If any of these factors have affected states with newer, well-designed outcomes-based funding systems and other states with rudimentary performance-based funding or no such systems at all, as I believe they have, then there is strong potential for a research bias introduced by failing to account for key variables. For example, in states that are offering incentives for students to enroll in community colleges, such as Tennessee, the average value of Pell Grants at public bachelor’s-granting institutions would drop if more low-income, Pell-eligible students were to choose to go to lower-cost, or free, community colleges.

I agree with Kelchen and Stedrak that more evaluation and discussion are needed on all forms of higher education finance formulas to better understand their effects on institutional behavior and student outcomes. Clearly, there are states that had, and in some cases continue to have, funding models designed in a way that could create perverse incentives for institutions to raise admissions standards or to respond in other ways that run contrary to raising attainment for all students, and for students of color in particular. As the Seton Hall researchers point out, priority should be given to understanding the differential effects of various elements that go into the design and implementation of state funding models.
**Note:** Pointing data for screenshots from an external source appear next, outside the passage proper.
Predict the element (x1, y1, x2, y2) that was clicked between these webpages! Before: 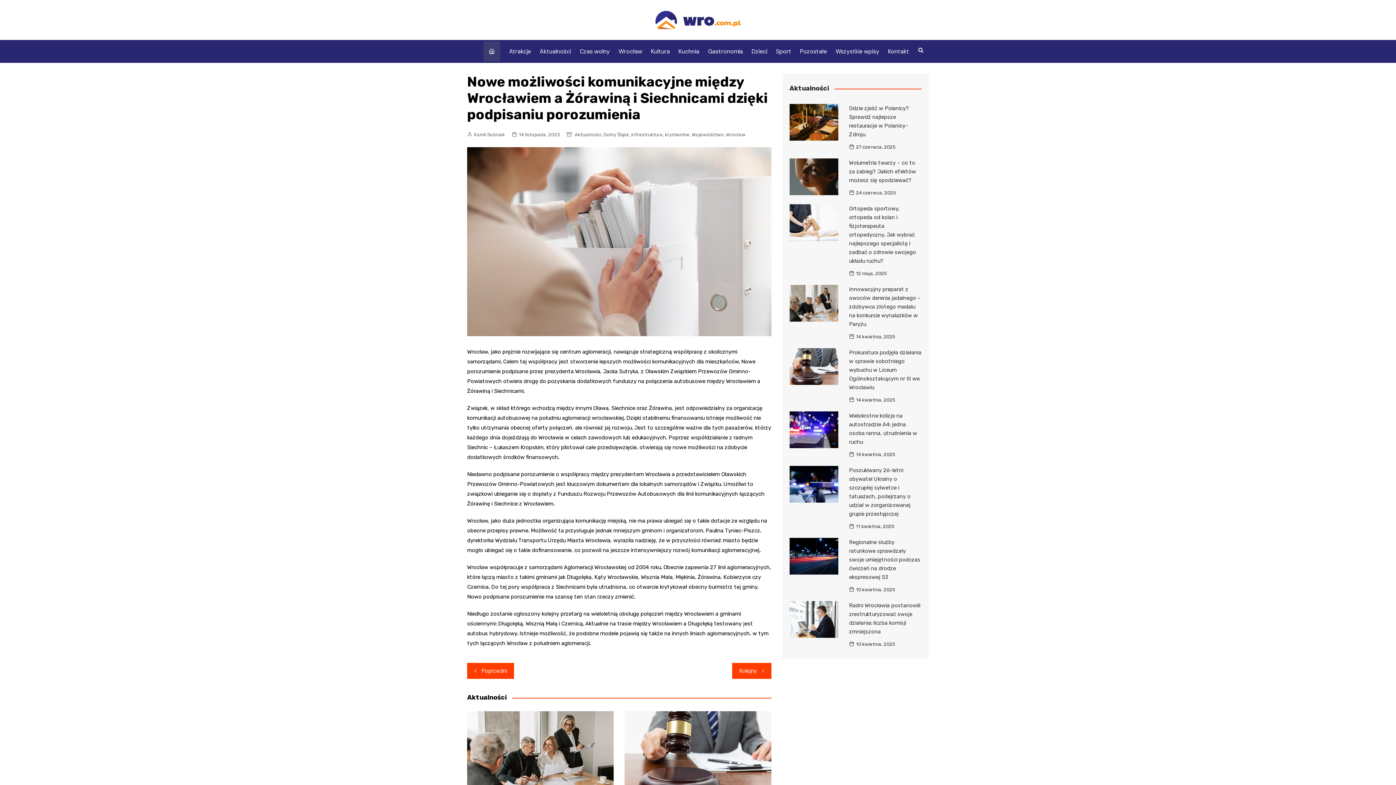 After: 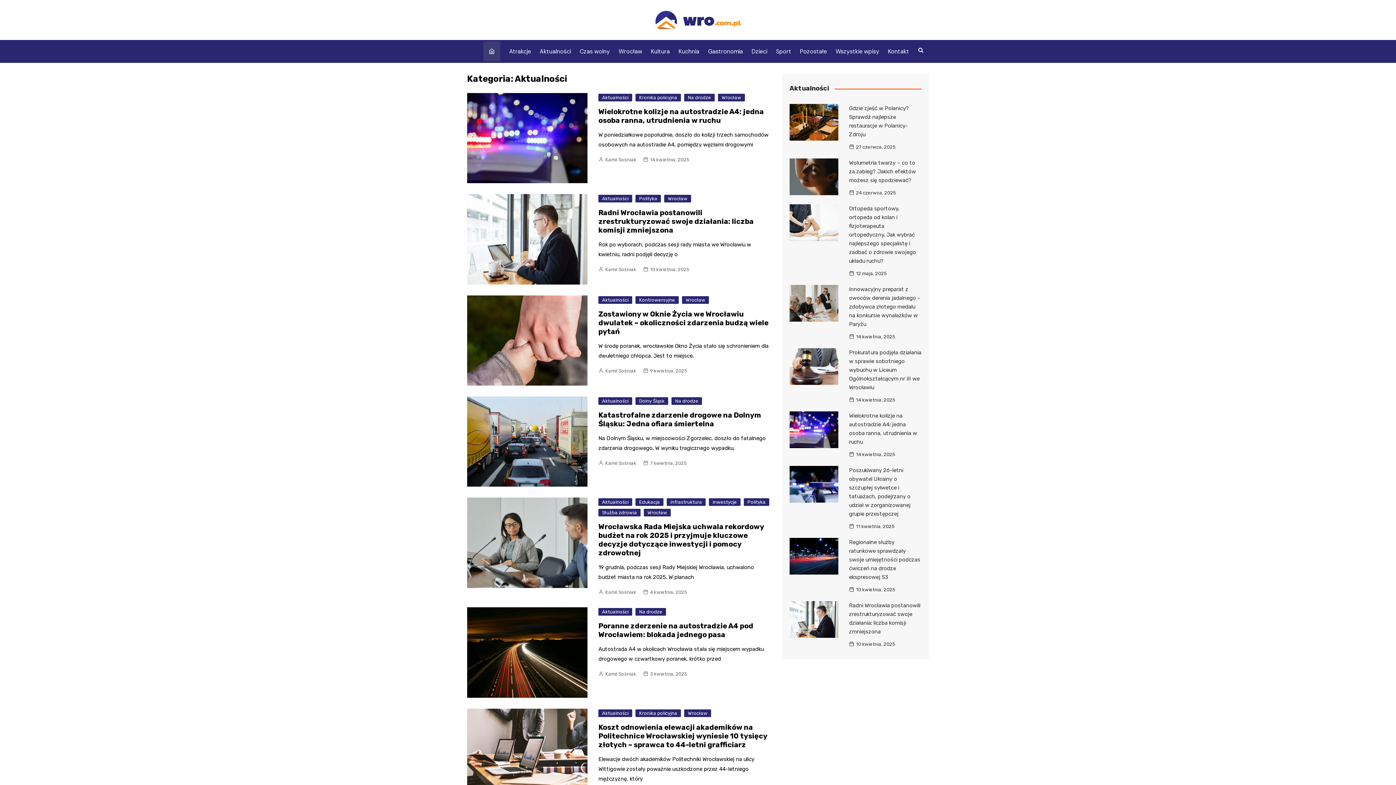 Action: label: Aktualności bbox: (574, 130, 601, 138)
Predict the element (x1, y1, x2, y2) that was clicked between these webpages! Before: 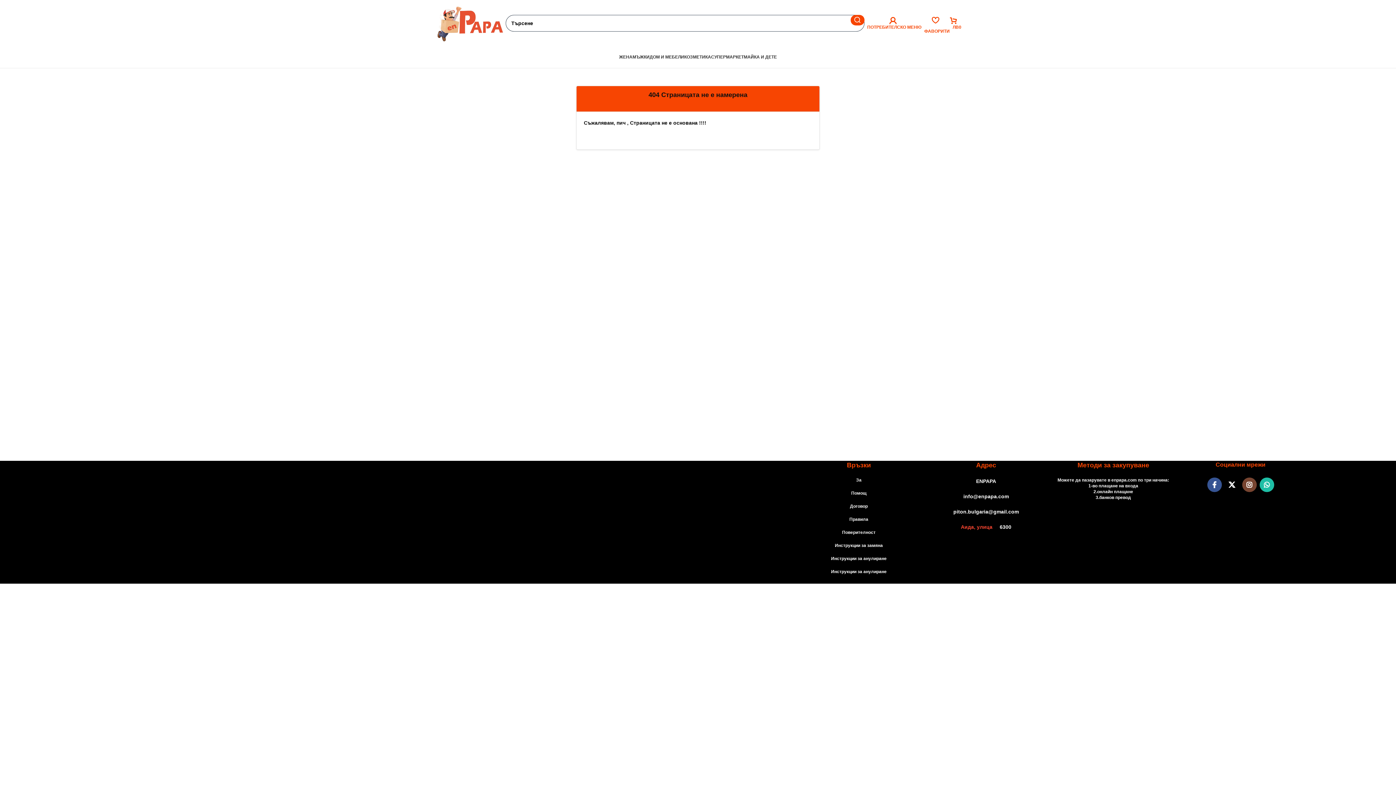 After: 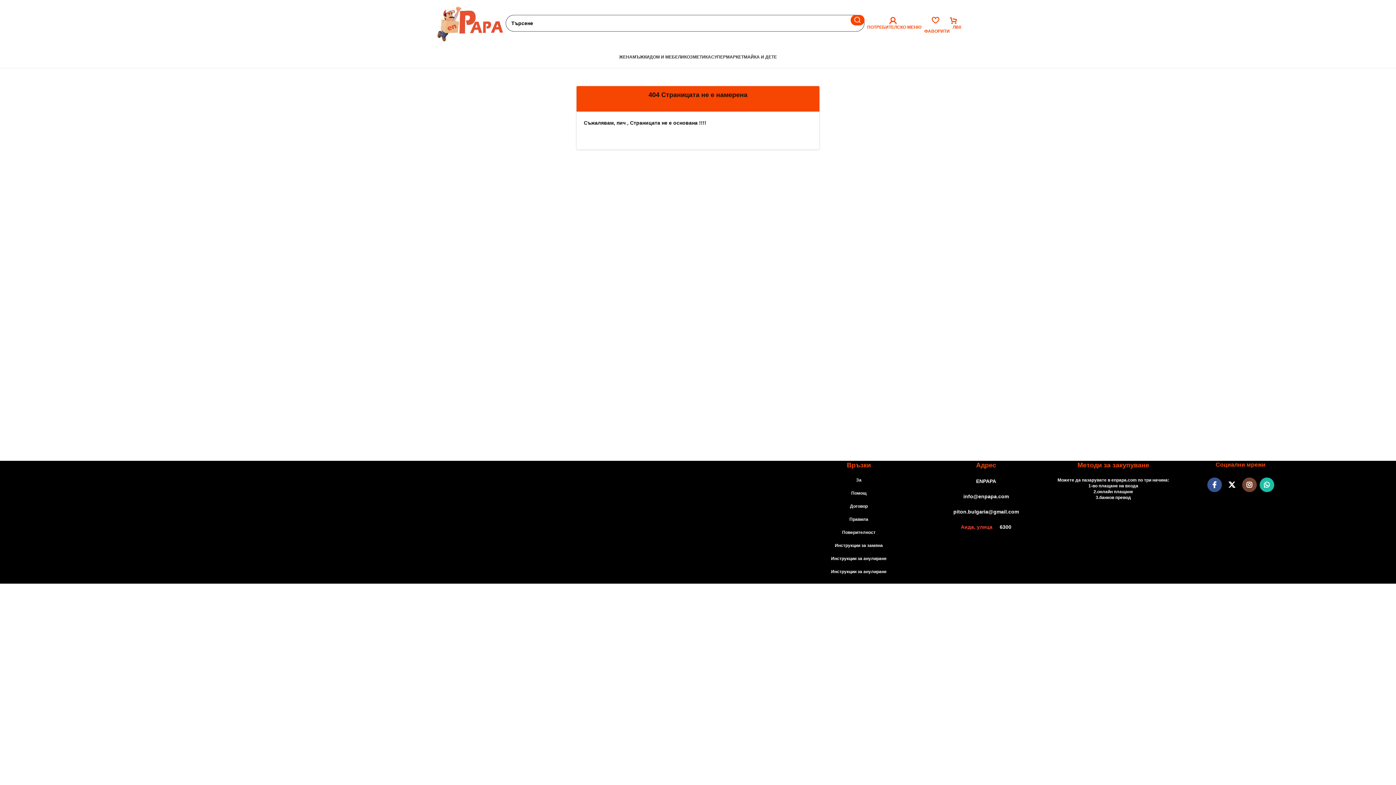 Action: bbox: (1224, 477, 1239, 492)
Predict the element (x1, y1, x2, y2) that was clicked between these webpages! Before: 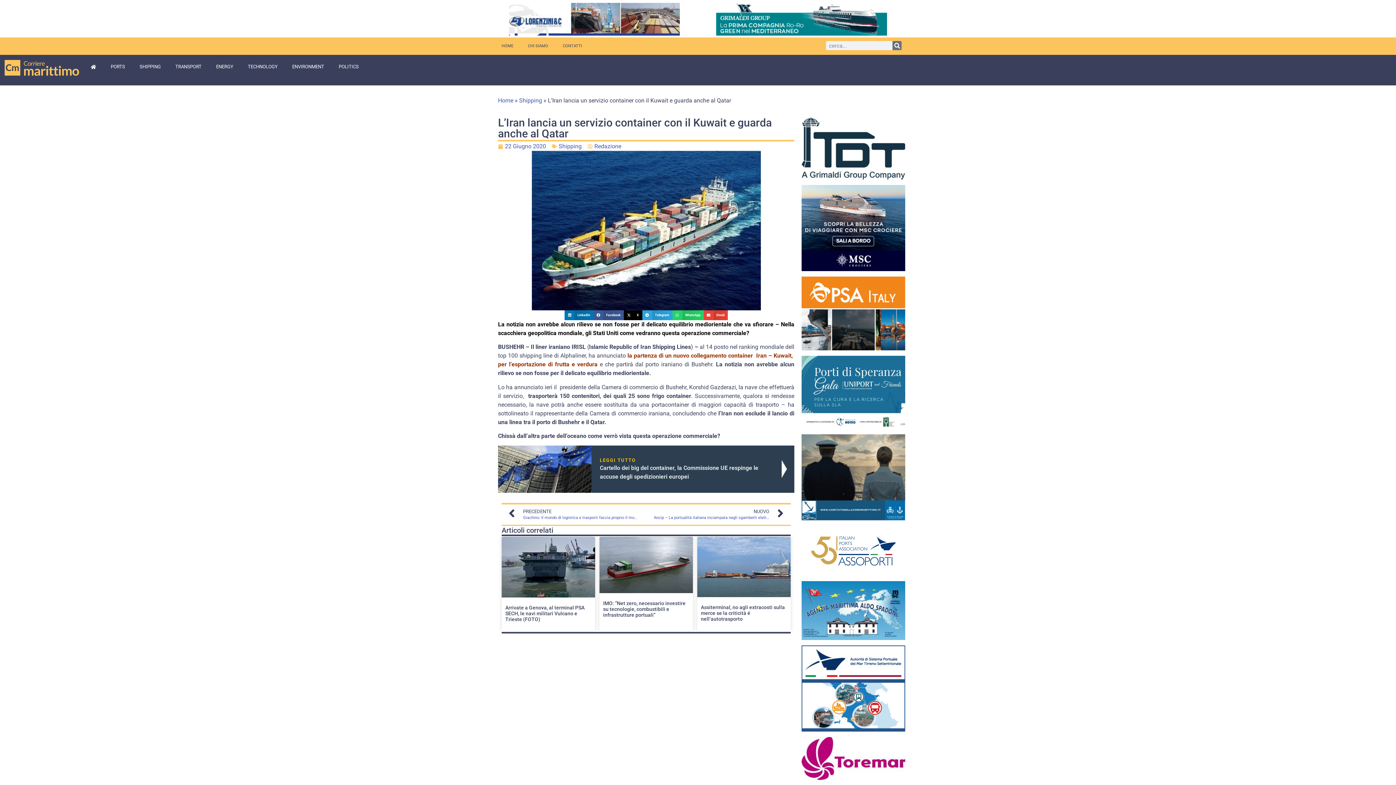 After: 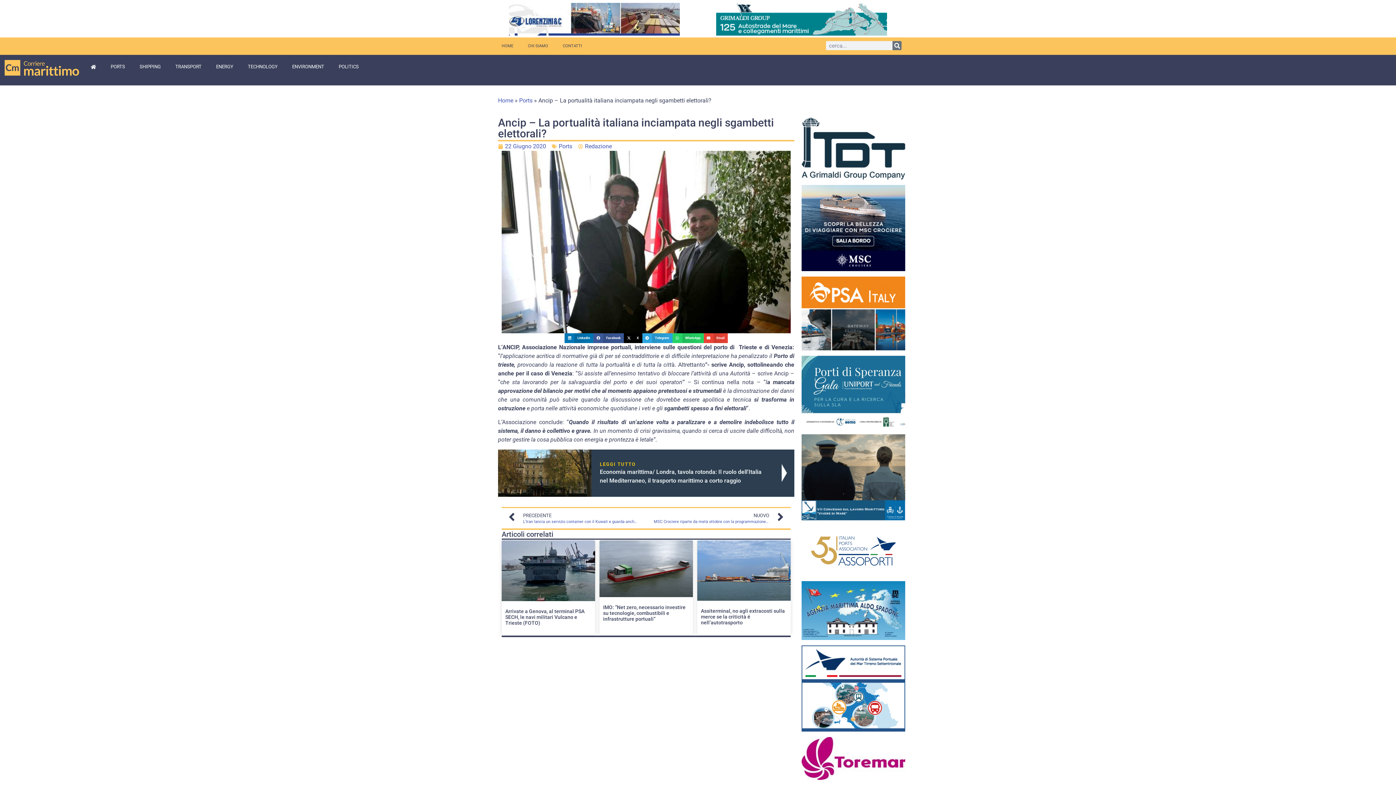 Action: bbox: (654, 505, 784, 524) label: NUOVO
Ancip – La portualità italiana inciampata negli sgambetti elettorali?
Successivo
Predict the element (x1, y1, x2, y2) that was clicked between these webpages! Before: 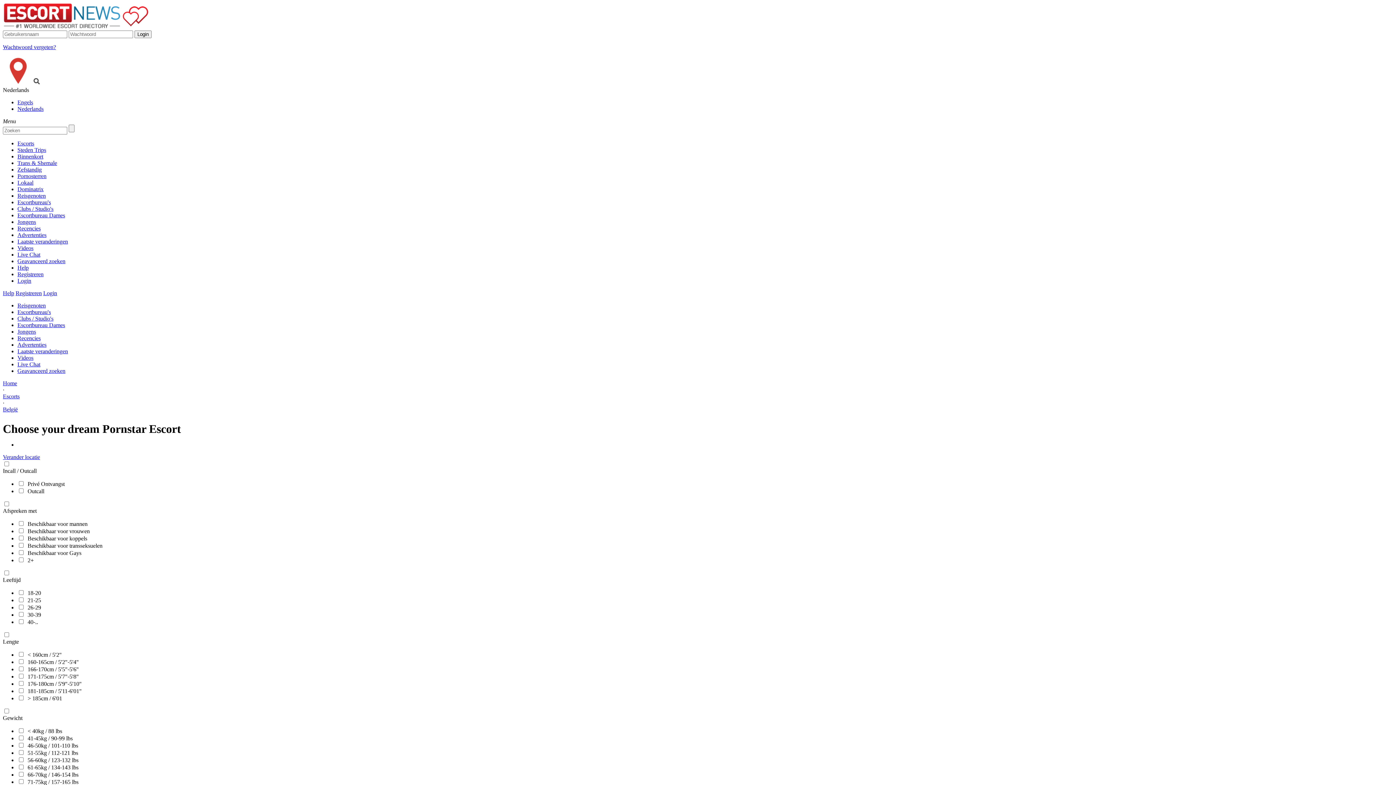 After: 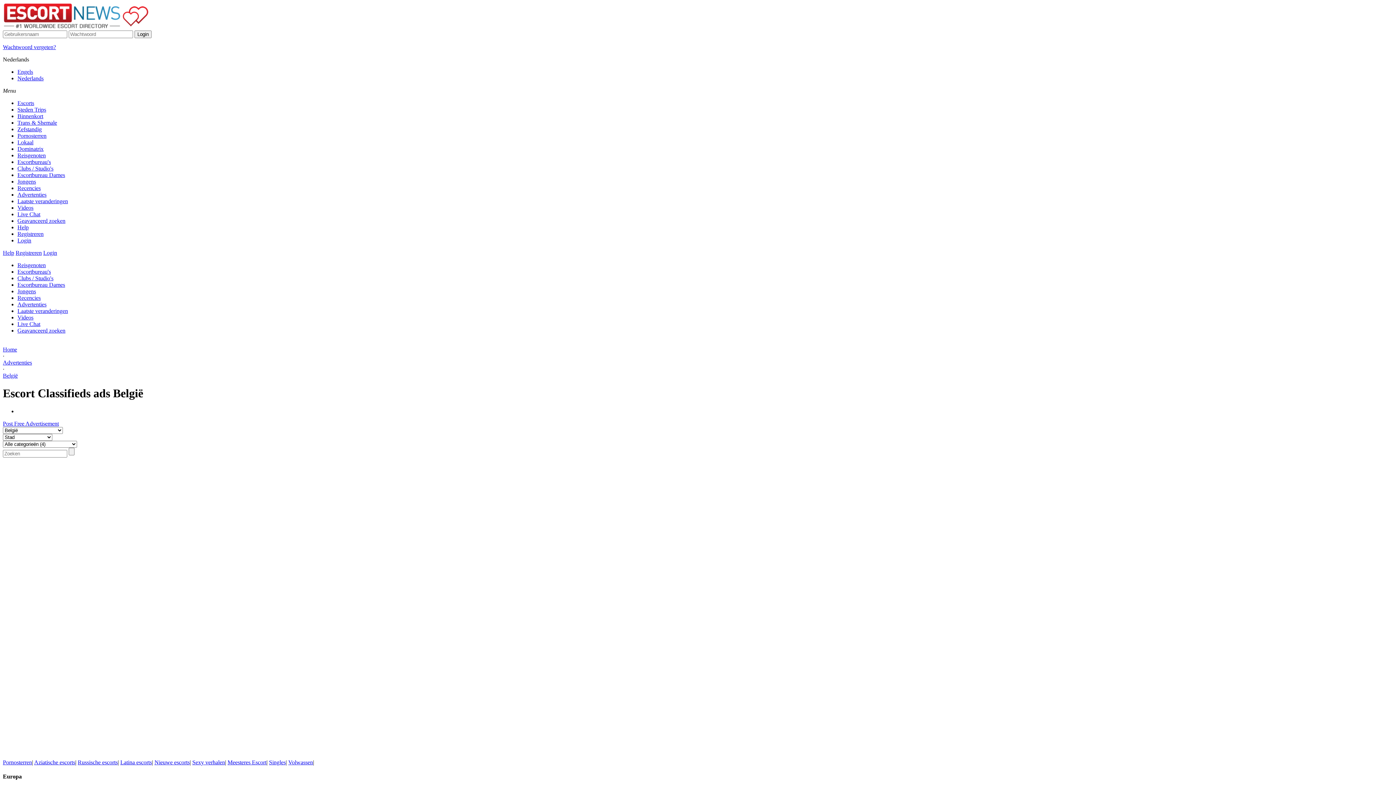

The HCM Strategists’ report referenced in the study was an attempt by us to inform state funding model design and implementation efforts. There needs to be a better understanding of which design elements matter for which students in which contexts -- as well as the implications of these evidence-based findings for policy design and what finance policy approaches result in the best institutional responses for students. There is clear evidence that performance funding can and does prompt institutions to improve student supports and incentives in ways that benefit students.

Analysis under way by Research for Action, an independent, Philadelphia-based research shop, will attempt to account for several of the existing methodological limitations correctly noted by Kelchen and Stedrak. This quantitative and qualitative analysis focuses on the three most robust and longest-tenured outcomes-based funding systems, in Indiana, Ohio and Tennessee.

Factors examined by Research for Action will include the type of outcomes-based funding being implemented, specifics of each state’s formula as applied to both the two- and four-year sectors, the timing of full implementation, changes in state policies over time, differences in the percentages of funding allocated based on outcomes such as program and degree completion, and differences in overall state allocations to public higher education. And, for the first time, Research for Action will move beyond the limitations of analyses based primarily on federal IPEDS data by incorporating state longitudinal data, which give a more complete picture.

As states continue to implement various approaches to funding higher education, it is essential to understand the effects on institutional behavior and student outcomes. Doing so will require more careful analyses than those seen to date and a more detailed understanding of policy design and implementation factors that are likely to affect institutional responses. Broad-brush analyses such as Kelchen and Stedrak’s can help to inform the questions that need to be asked but should not be used to draw any meaningful conclusions about the most effective ways to ensure colleges and universities develop and maintain a laser focus on graduating more students with meaningful credentials that offer real hope for the future.